A iniciativa utiliza linguagem simples e inteligência artificial para produzir vídeos e cartilhas informativas de fácil compreensão, com o objetivo de disseminar conhecimento sobre os direitos dos cidadãos relativos ao acesso à Justiça, facilitando a experiência da pessoa que vivencia a situação de participar de uma audiência.
Vale destacar que a série Entenda a sua Audiência é uma das duas produções do TJMT finalistas no Prêmio Nacional de Comunicação e Justiça 2026, promovido pelo Fórum Nacional de Comunicação e Justiça (FNCJ), na categoria “Iniciativa de IA”. A premiação reconhece iniciativas de todo o país que fortalecem a comunicação pública, valorizam a transparência institucional e aproximam o Sistema de Justiça da sociedade.
Episódio “Tribunal do Júri”
Neste vídeo, você fica sabendo cada detalhe do funcionamento do Tribunal do Júri, um tipo de julgamento em que a decisão fica nas mãos da sociedade, representada pelos jurados, que são cidadãos comuns, de reputação ilibada.
Previsto na Constituição Federal de 1988, o Tribunal do Júri julga crimes dolosos contra a vida, ou seja, quando a pessoa tem a intenção de matar ou assume o risco de causar a morte, como são os casos de homicídio doloso, feminicídio, vicaricídio, induzimento, instigação ou auxílio ao suicídio, infanticídio, aborto criminoso. A tentativa desses tipos de crimes também pode ser julgada pelo Tribunal do Júri, bem como os crimes conexos.

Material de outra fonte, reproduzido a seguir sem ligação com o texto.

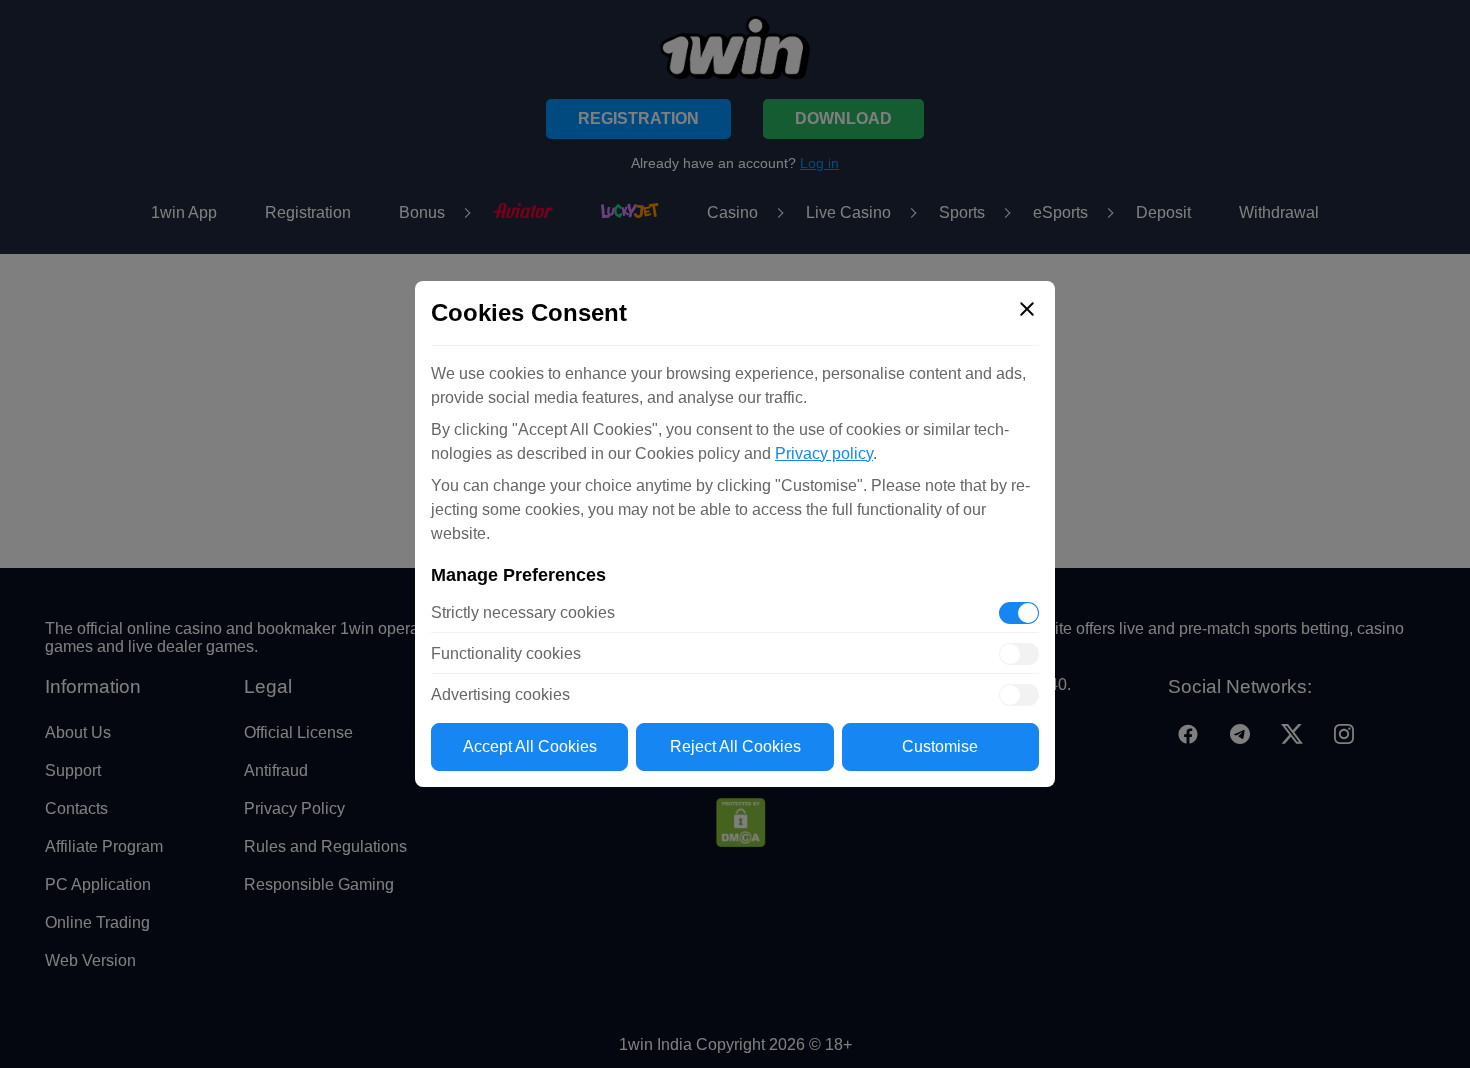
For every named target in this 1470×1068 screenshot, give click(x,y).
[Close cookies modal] (1027, 309)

O vídeo também explica quem são as pessoas que participam do Tribunal do Júri, como o juiz ou juíza, que conduz a sessão de julgamento e fixa a pena, se houver condenação; o (a) promotor (a) de justiça, que representa o Ministério Público e apresenta a acusação; a assistente de acusação, que pode representar a família da vítima, quando houver; o advogado, que faz a defesa do réu ou da ré; o réu ou a ré, que é a pessoa acusada de cometer o crime; as testemunhas, que contam ao júri o que viram, ouviram ou sabem sobre o caso. Por fim, os (as) sete jurados são cidadãos comuns convocados para participar do julgamento.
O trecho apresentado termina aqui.